* _Given data_
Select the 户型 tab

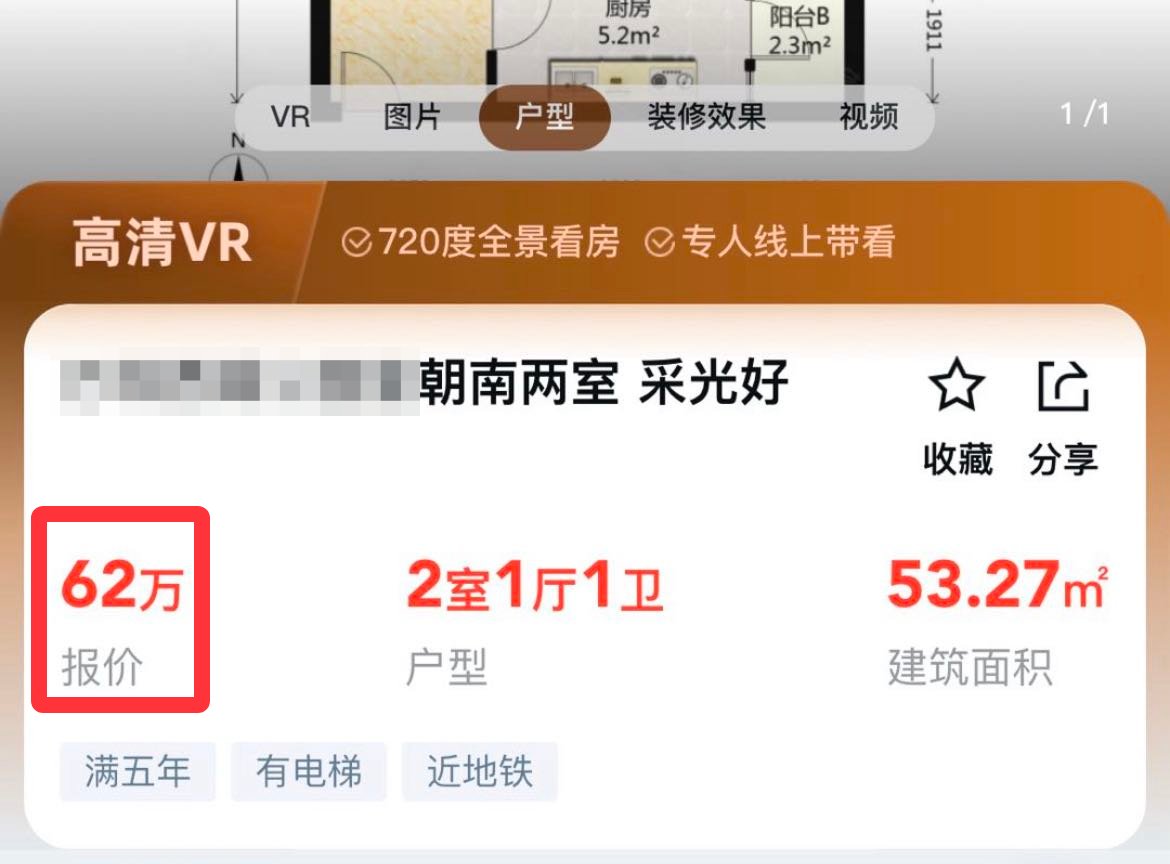pos(545,117)
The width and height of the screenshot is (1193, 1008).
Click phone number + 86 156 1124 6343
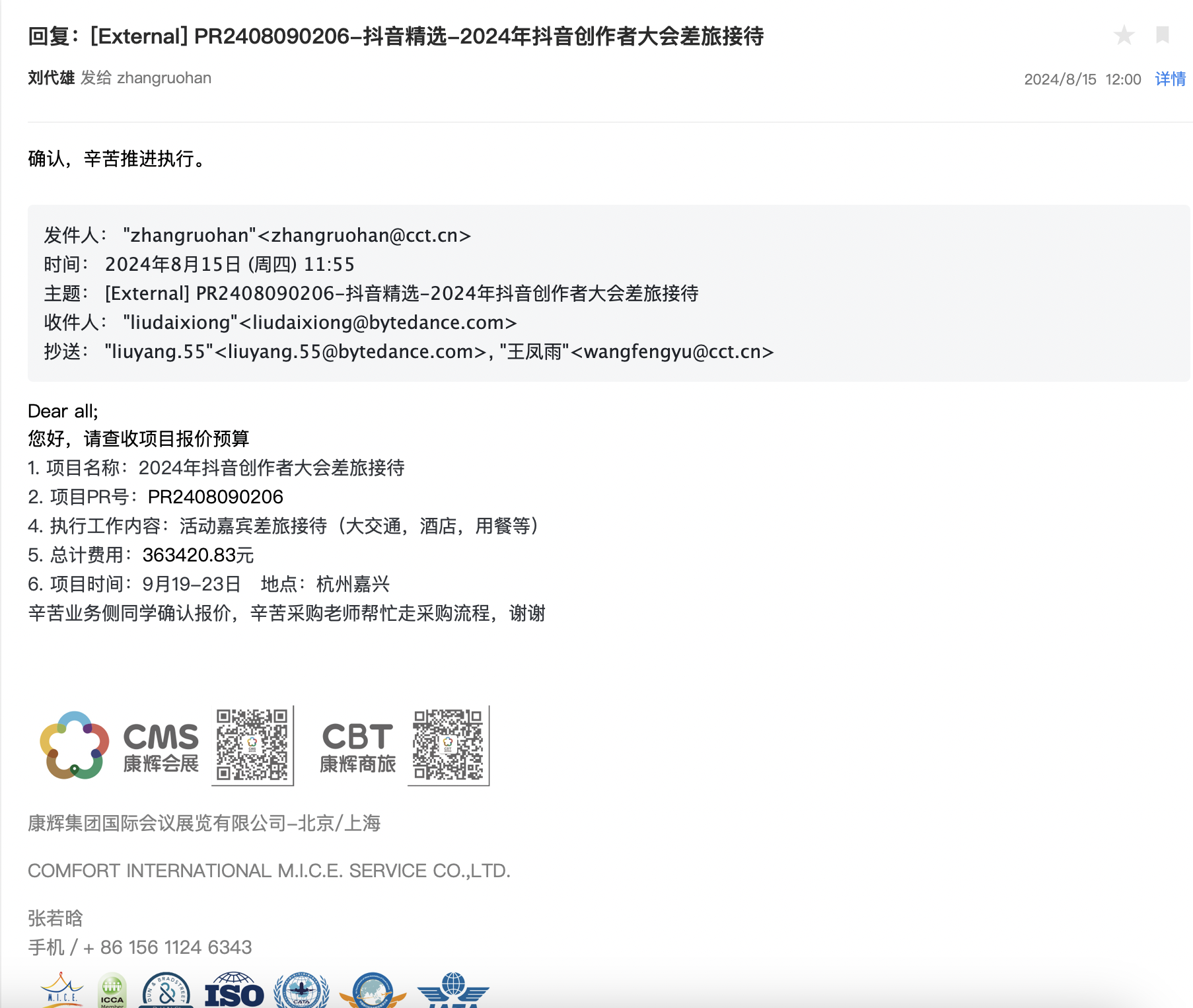click(168, 947)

* _Set problem_
Write out every line of the rows above again word for word, leaving out the pictures.

* _Reply_
Select the 户型 tab

pos(545,117)
The width and height of the screenshot is (1193, 1008).
Click phone number + 86 156 1124 6343
click(168, 947)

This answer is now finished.